• DOCUMENT SEGMENT:
BEGIN

Confessions of a “Nervous Nelly” – by Janis Peterson

Janis promo pic 2017I didn’t always have performance anxiety. When I was three years old, my mom told me I was ready to play on a piano recital, and since every kid in my neighborhood took piano lessons from my mom, I thought every kid played piano. I was thrilled to be “good enough” to play on a recital and looked at performing as pure joy.

My issues started with my first Middle School violin solo at District Solo & Ensemble Festival. My private teacher, a HS violinist, gave me a piece that was too hard for me, so I was very insecure going into that performance. The crazy, OMG, heart-racing, knees knocking, hands shaking metamorphosis took me over without warning and my playing suffered. That experience carved a pathway in my brain that would last a lifetime.

As the years went by, I was able to control the nerves when something important was at stake like a scholarship audition – but there were many disappointing times when I felt completely prepared only to have my entire being flip and leave me incapacitated. Performing was always a risk because I was never sure I was free from the debilitating effects of my nerves even though my Michigan teacher, Gustave Rosseels and Michigan State teachers, Romeo Tata, Lyman Bodman and Walter Verdehr had great suggestions:

  • Practice more
  • Perform more 
  • Concentrate more
  • Fix positions to enable a more relaxed body
  • Picture yourself in a black hole
  • Don’t eat sugar or drink caffeine
  • Be a vessel that passes on the composer’s music

Being a ‘nervous Nellyhelped me be a more compassionate teacher. I provided positive performance opportunities for my students. I encouraged solo playing and insisted on good (and relaxed) playing positions. A nurturing environment was my top priority as a classroom orchestra teacher.

Seven years ago, I was diagnosed with breast cancer and in the three weeks it took to get the details about my prognosis, I worked on my bucket list. The only important item was conquering my performance anxiety. I started reading everything I could find, attending the PA workshops at MMC and National ASTA Conferences and talking to performers/teachers about their tricks. I re-read books that friends had given me with a different mindset I WILL do this!

END

• DIRECTIONS: Reproduce the performance anxiety essay from "Confessions of a" up to and including "as pure joy.".

• STORED DATA:
BEGIN

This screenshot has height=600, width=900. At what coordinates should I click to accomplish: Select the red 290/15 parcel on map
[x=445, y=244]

END

• WRITTEN ANSWER:
Confessions of a “Nervous Nelly” – by Janis Peterson

Janis promo pic 2017I didn’t always have performance anxiety. When I was three years old, my mom told me I was ready to play on a piano recital, and since every kid in my neighborhood took piano lessons from my mom, I thought every kid played piano. I was thrilled to be “good enough” to play on a recital and looked at performing as pure joy.